The simplicity and low-budget-ness of the ad have the effect that a glossy, well-lit, maybe even kinda photo-shopped image just can’t. It looks like it was shot on the floor of a High School or something and has this great florescent-lights-from-above flare that a certain kind of obsessive “professional” would avoid or remove in post-production. There’s way too much cocaine and although we know (or assume) real coke isn’t used in video shoots, there’s a certain charm to how much and just how fake this cocaine looks. It doesn’t matter if it’s fake because we know it’s a posed picture and the ad wisely doesn’t waste it’s time trying to to achieve realism, it’s just real because of it’s messy, simplicity. Part of the simplicity is it’s use of cliches. The cocaine, the guns, the hoodies, it is all familiar but rendered in a way that is real and palpable and works within expectations without becoming a tested-with-an-audience PRODUCT.
Because this is an ad for Raekwon it gets bonus points because we know Raekwon could easily make a conventional, mainstream-looking “attractive” poster and get away with it. However, it’s also worth noting that there’s just something really genius about this image and design and I feel it extends beyond the DIY or “faux-DIY” aesthetic discussed by Shots Ring Out. If I saw this nailed to a lightpole in Baltimore it would pique my interest just as well (probably more, actually). I say that because this isn’t just a famous rapper “going back” and co-opting a low-budget style, it’s done with the same kind of cohesive but ugly genius that Wu Tang have honed since the beginning. The ‘C.R.E.A.M’ video isn’t just a cool low-budget video (the way ‘Protect Ya Neck’ is), ‘C.R.E.A.M’ uses the low-budget feeling to its complete advantage; it becomes it’s own, like style and not just “the best we could for a couple grand”.
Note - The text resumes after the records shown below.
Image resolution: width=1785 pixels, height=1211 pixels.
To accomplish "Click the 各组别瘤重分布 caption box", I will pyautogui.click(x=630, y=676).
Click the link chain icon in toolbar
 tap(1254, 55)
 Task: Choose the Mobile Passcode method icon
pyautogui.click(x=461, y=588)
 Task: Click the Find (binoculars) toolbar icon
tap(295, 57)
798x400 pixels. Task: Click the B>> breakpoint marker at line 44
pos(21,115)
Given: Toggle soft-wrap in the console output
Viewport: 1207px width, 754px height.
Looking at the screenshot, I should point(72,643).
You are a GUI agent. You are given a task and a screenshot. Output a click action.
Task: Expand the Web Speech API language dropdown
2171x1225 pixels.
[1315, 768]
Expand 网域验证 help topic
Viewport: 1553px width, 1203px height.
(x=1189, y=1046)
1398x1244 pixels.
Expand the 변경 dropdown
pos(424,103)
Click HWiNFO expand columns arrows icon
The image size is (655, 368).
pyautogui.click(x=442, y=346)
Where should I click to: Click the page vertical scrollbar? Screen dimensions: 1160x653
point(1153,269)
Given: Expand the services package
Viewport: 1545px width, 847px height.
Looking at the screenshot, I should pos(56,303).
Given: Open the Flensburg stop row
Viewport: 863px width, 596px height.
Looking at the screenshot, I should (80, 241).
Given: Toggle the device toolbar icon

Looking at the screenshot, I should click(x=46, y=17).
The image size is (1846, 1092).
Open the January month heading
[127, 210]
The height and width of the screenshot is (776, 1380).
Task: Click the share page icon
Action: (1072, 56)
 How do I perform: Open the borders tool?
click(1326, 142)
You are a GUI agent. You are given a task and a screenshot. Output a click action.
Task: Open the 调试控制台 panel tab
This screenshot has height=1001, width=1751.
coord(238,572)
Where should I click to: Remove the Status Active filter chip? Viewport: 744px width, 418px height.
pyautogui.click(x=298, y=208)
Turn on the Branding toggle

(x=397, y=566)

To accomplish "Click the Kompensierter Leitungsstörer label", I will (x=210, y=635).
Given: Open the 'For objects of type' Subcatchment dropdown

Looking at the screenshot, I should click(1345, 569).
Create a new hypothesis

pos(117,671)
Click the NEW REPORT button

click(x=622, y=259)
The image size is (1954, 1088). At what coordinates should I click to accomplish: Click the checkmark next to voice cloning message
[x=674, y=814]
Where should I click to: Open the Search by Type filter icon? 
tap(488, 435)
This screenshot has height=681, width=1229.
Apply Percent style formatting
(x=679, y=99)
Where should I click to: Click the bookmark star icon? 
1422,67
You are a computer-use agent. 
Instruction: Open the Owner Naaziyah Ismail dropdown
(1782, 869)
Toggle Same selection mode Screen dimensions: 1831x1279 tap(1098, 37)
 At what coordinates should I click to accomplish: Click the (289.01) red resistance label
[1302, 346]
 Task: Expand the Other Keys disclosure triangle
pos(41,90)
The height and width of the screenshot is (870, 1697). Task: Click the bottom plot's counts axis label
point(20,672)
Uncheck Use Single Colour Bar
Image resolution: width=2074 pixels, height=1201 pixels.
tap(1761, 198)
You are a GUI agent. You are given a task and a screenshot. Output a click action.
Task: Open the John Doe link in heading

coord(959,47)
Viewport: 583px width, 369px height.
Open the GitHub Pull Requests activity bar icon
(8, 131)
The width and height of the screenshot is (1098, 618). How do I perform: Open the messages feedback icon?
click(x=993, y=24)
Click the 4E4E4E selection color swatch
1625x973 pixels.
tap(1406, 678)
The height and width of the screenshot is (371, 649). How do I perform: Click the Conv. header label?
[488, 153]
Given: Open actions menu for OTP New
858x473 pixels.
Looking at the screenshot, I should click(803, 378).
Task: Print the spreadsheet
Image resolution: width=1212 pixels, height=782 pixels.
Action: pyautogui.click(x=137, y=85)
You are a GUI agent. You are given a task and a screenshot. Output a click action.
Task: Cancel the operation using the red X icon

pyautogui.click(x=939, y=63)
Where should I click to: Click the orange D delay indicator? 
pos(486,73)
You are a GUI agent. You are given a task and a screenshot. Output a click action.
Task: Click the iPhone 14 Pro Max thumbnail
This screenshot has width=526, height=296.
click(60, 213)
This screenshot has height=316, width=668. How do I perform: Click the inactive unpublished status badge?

Popular music and all popular art is inevitably tied to money and as a result, that “D.I.Y” sense, that acceptance of sloppiness, and messiness is a negative. It’s a ruse to keep weird people, people who don’t play the game (like Wu Tang) out- but occasionally, as Wu Tang’s 90s popularity suggested, this aesthetic breaks through. In a way, stuff like Soulja Boy and his Youtube popularity is a similar breakthrough Soulja Boy uses the Youtube aesthetic of his generation just as this ad uses a real location and uses people (is the coke-covered guy Rae? I can’t tell) that have some connection to that location, but still poses them without totally losing that sense of reality. It plays the corporate game of giving a specific audience exactly what they expect but unlike most corporate product, it gives the audience a little more than escape or fiction.
It also makes me think of many early 90s Southern rap covers more than it does 90s East Coast designs. The cover of ‘Mr. Scarface is Back’ in particular, in its ability to create a scene that is obviously staged but through well-wrought detail, feels even more real than maybe, an actual crime photo of a deal gone wrong. German movie director Werner Herzog called it “ecstatic truth”: “ecstatic truth…is mysterious and elusive, and can be reached only through fabrication and imagination and stylization” (301). Herzog is famous for taking his professional film crew and actors to some real-life crazy location and you know, making a movie. The truth, the reality is there in the location but he’s still altering it because he’s constructing some kind of fictional movie around it. Even if he uses “non-professional” actors, as in you know, he uses real Peruvians as the natives of Peru, they are in a movie, they are acting. So, there’s some weird unreality to the reality? Does that make sense?
This isn’t just fiction, staged and fake, there’s something weird going on. This little ad isn’t documentary real, it isn’t Hollywood staged, it falls somewhere in between and in a way, outside of that. It’s the same thing you get on the “skits” peppered throughout the classic Wu Tang albums, those snippets of conversation and argument, some of which are clearly just recorded conversations and some of which are ridiculously well-acted scenes and a few of which strive for some conventional, Hollywood sense of acting and melodrama but never fully embrace any of those distinctions.
-Cronin, Paul, ed. ‘Herzog on Herzog’. London: Faber & Faber, 2002.